A pesquisa procura também contar a trajetória do Centro de Memórias das Lutas Populares Ana Dias e do podcast Memórias Quebradas, projetos desenvolvidos por residentes de bairros periféricos de São Paulo, que produziram em conjunto um registro das mobilizações populares e memórias da comunidade, que resultaram no protagonismo de jovens da periferia dentro da Universidade. Financiado pelo Programa Unificado de Bolsas (PUB) da USP, os organizadores do podcast, Lucas Leonel e Saulo Vilanova, estudantes de Letras na FFLCH, já foram também entrevistados pelo Jornal da USP, revelando o potencial criativo e autoral que as periferias carregam. A Universidade apresenta-se, assim, como incentivadora dessas produções ao oferecer um novo espaço, o de protagonismo.

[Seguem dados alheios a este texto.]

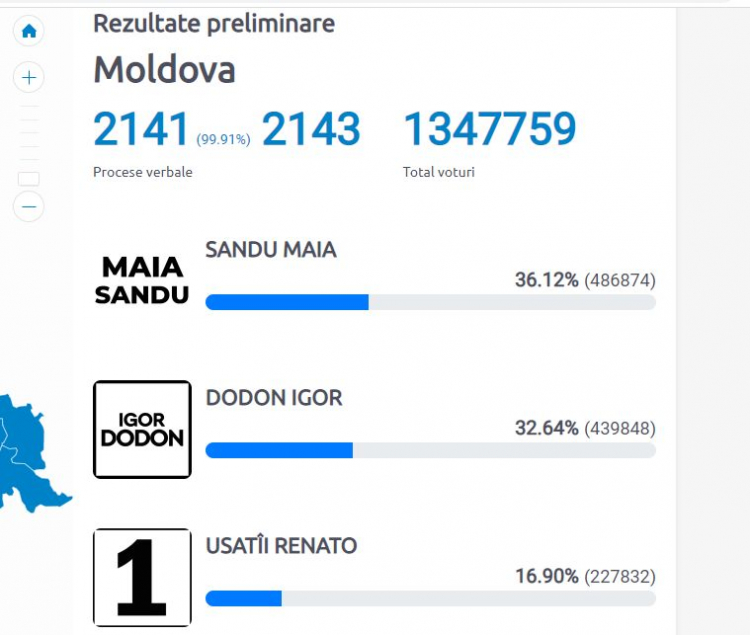Select the SANDU MAIA candidate name
The image size is (750, 635).
271,250
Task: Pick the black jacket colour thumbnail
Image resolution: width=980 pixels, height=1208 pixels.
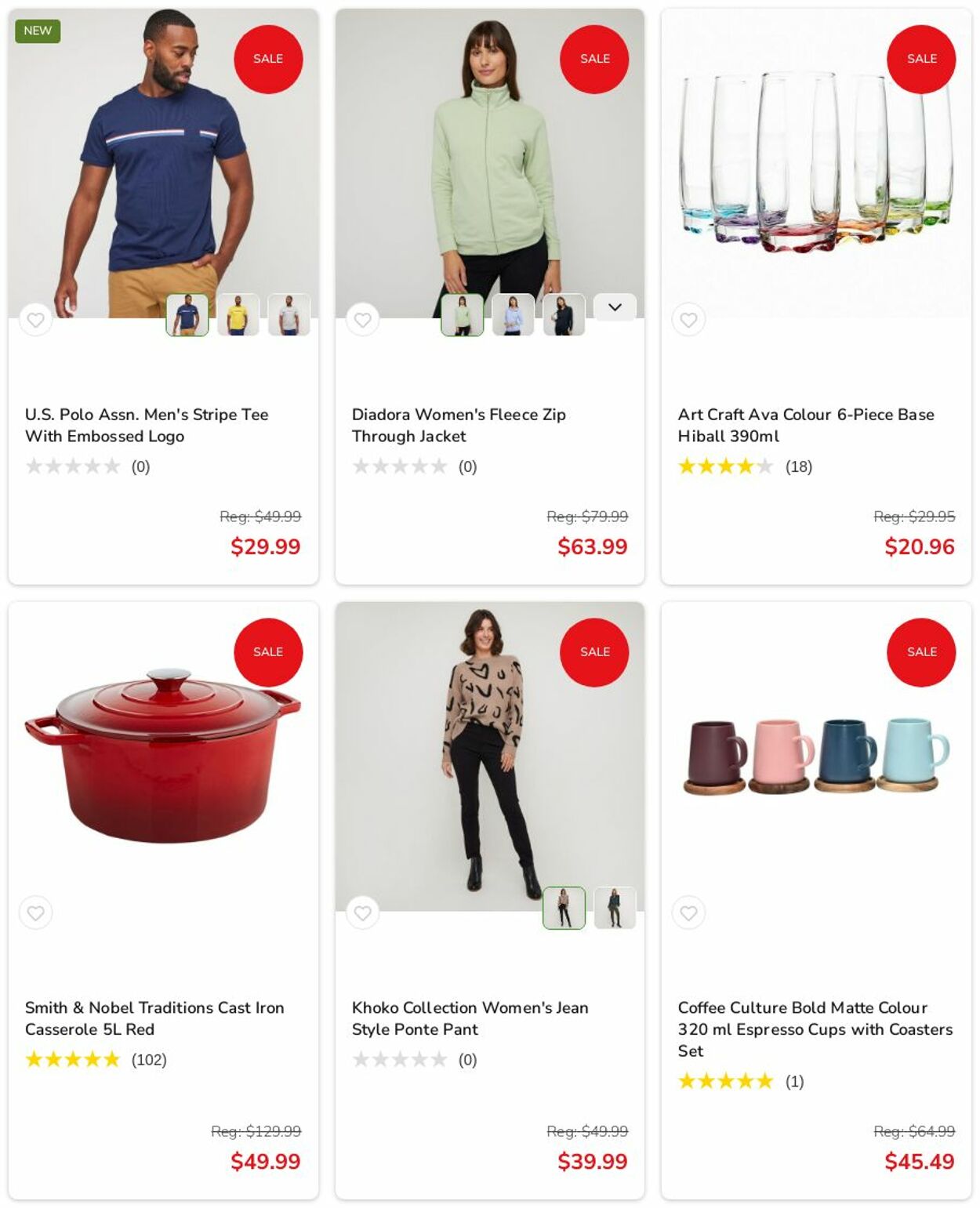Action: (564, 314)
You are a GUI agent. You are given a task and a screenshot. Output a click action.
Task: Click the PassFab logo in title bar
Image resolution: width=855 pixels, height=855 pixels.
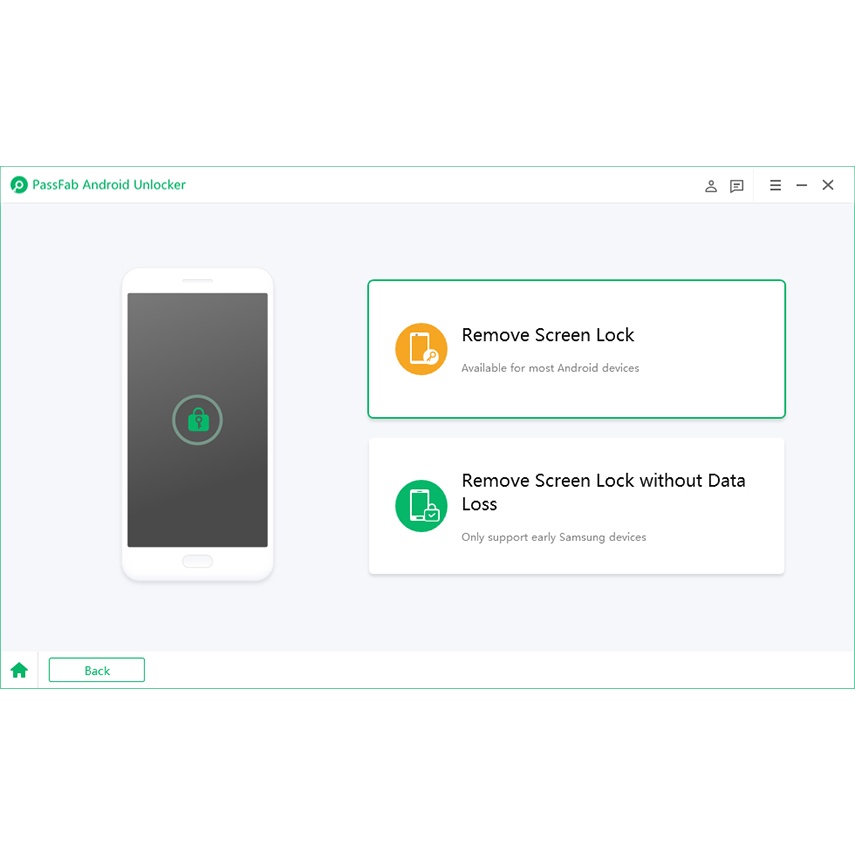coord(19,185)
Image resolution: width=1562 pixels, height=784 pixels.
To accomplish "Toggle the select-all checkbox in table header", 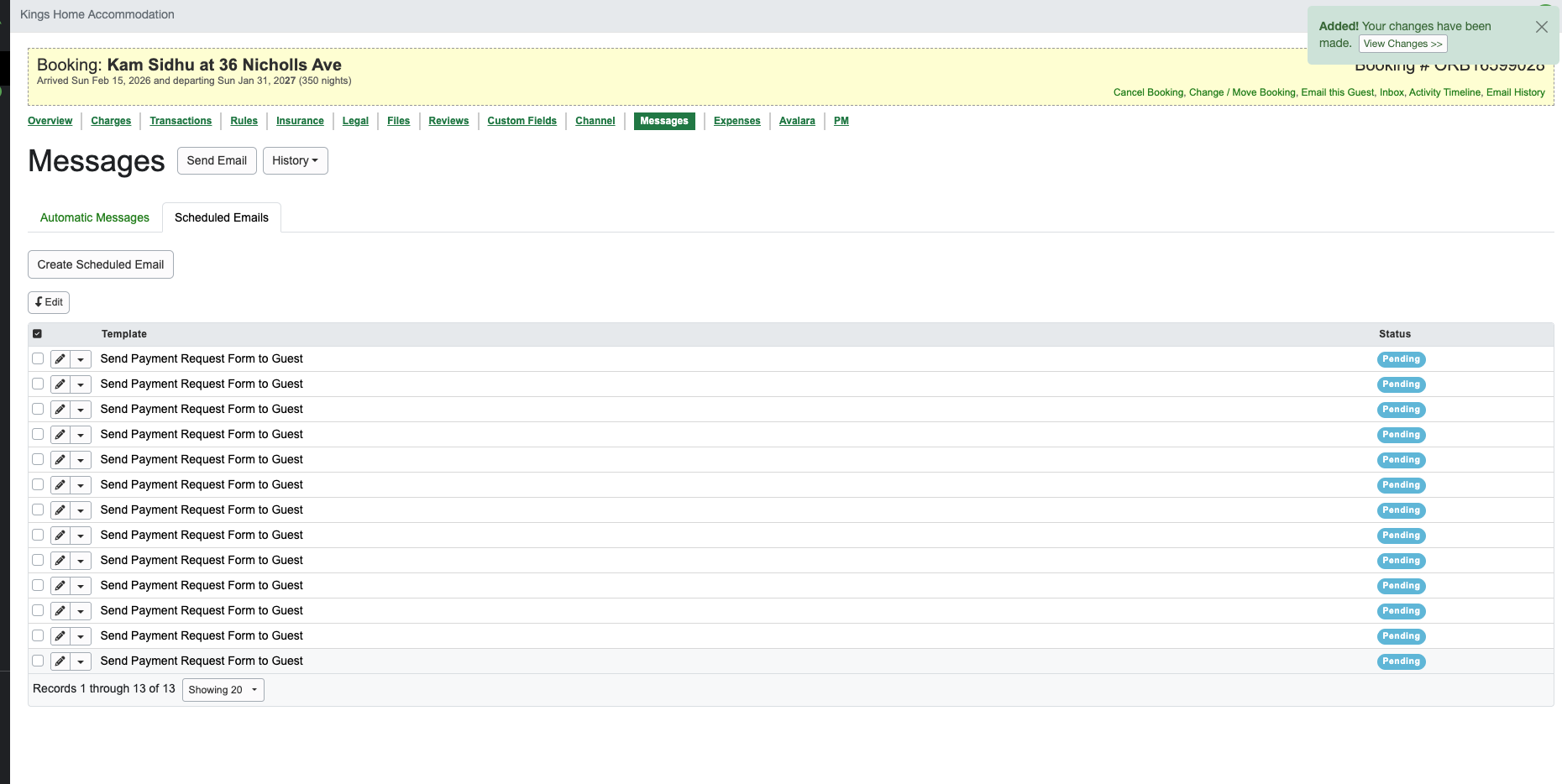I will [37, 334].
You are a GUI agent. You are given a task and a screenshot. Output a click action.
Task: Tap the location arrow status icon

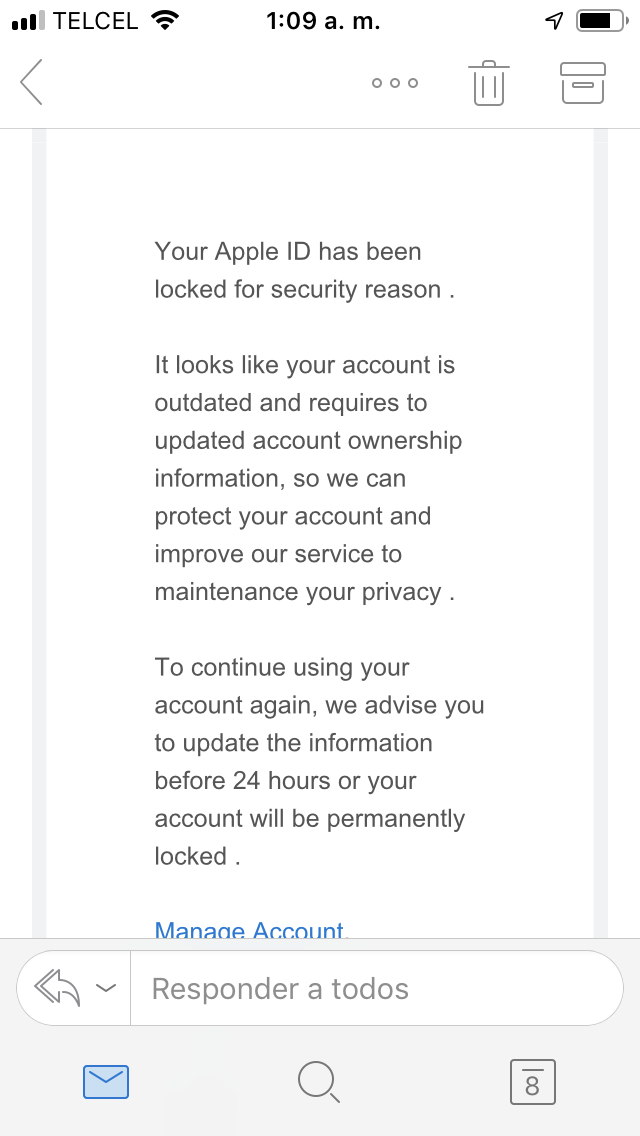[x=555, y=21]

Confira os episódios do podcast Memórias Quebradas: um podcast à margem sul da história, disponíveis no Spotify: Ep1 e Ep2
Procurando romper com o apagamento das narrativas oficiais, filmes e livros – sendo esses, também, reflexos das produções acadêmicas – a autora do estudo justifica a importância do registro das mobilizações e vivências periféricas. Dessa forma, a tese busca discutir a importância das lutas populares e a relevância da criação de conteúdos e registros partilhados na periferia em uma posição de autoria e protagonismo, na qual a Universidade atua como colaboradora das criações.
“O impacto para as pessoas que participam é justamente o reconhecimento dos saberes, da história e das opiniões, uma vez que estamos falando de uma periferia que sempre foi estereotipada, estigmatizada, excluída e discriminada. O impacto ao grupo que produz o podcast é justamente ocupar outro lugar e ter a oportunidade de ser reconhecido e valorizado, no movimento contrário da estigmatização e do preconceito”, afirma Angélica.
De acordo com a pesquisadora, o trabalho ressalta a importância do resgate das histórias individuais, pois elas compõem as histórias coletivas de São Paulo, uma cidade que está em constante processo de transformação. Em certa medida, a tese procura reivindicar um espaço de produção e criação autoral das vozes da periferia dentro de espaços acadêmicos.